Si le gouvernement a semblé faire un pas en ce sens, Aurélien Pradié comme d’autres députés LR ont considéré que ces avancées n’écartaient pas totalement la possibilité pour certaines personnes effectuant des carrières longues de devoir cotiser 44 annuités. Résultat : la quatrième éviction d’un vice-président du parti en sept ans, après Nathalie Kosciusko-Morizet en 2016 par Nicolas Sarkozy, Virginie Calmels en 2018 par Laurent Wauquiez et Guillaume Peltier en 2021 par Christian Jacob.

Peu de temps après la publication du communiqué mettant fin à ses fonctions, Pradié a maintenu ses positions, dans un message sur Twitter : «Le seul sort qui compte, c’est celui des Français pour lesquels nous sommes engagés. Des convictions, ça se défend. Sans relâche».

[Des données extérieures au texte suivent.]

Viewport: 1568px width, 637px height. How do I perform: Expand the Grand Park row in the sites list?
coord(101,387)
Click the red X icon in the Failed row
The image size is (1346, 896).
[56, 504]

Eric Ciotti et Aurélien Pradié étaient concurrents lors des élections pour la présidence du parti fin 2022, ainsi qu’avec le président des sénateurs LR Bruno Retailleau. Cadet de la compétition, et bien moins connu que les deux autres prétendants, Pradié avait obtenu au premier tour le score flatteur de 22 % des voix. Ce pécule avait fait de lui l’arbitre du second tour, où il avait apporté un soutien implicite à Ciotti. Victorieux avec seulement 53 % des voix face à Retailleau, ce dernier avait fait de Pradié son numéro 2… mais l’avait flanqué d’un alter ego, l’eurodéputé François-Xavier Bellamy, incompatible sur les plans humain et politique avec le Lotois, qui en avait conçu un vif ressentiment.

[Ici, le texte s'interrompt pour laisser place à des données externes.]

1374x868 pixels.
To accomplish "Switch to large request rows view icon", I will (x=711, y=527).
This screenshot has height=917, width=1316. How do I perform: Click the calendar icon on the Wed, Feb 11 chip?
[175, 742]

C’était une turbulence de plus dans le parcours aussi prometteur qu’orageux du trentenaire, déjà secrétaire général du parti de 2019 à 2023. Les fulgurances de cet émule de Jacques Chirac, avocat d’une droite «sociale», ont régulièrement fait bondir l’aile droite de LR, par exemple en mars 2020, quand il revendiquait dans Libération vouloir «questionner le libéralisme» ou croire à la «planification». Aux questions de ligne s’ajoutait le tempérament de l’Occitan : éruptif et pas toujours soucieux du collectif, il a souvent, directement ou par voie de presse, pris à partie ses adversaires internes, s’attirant en retour de solides inimités. Mais ce bon orateur, intuitif et charismatique, est aussi l’un des rares authentiques talents à avoir émergé de LR ces dernières années. Même s’il s’en défend, peu doutent qu’il envisage à terme une candidature présidentielle.

Comment réagira-t-il à son évincement ? Minoritaire et désormais sans titre à LR, il pourrait se sentir invité à quitter le parti avec ses soutiens – une aventure toujours incertaine, passé le quart d’heure de célébrité. A défaut, il pourrait jouer la carte de l’opposition interne, mettant à l’épreuve les nerfs d’un Ciotti mal élu. Pour ce dernier, l’épisode est un mauvais signal de plus. En démettant, il affirme une autorité dont les dernières semaines pouvaient faire douter. Mais le parti ne sort pas moins divisé et le bilan de ce début de présidence pas plus brillant.

Mise à jour : à 14 h 15, avec davantage de contexte.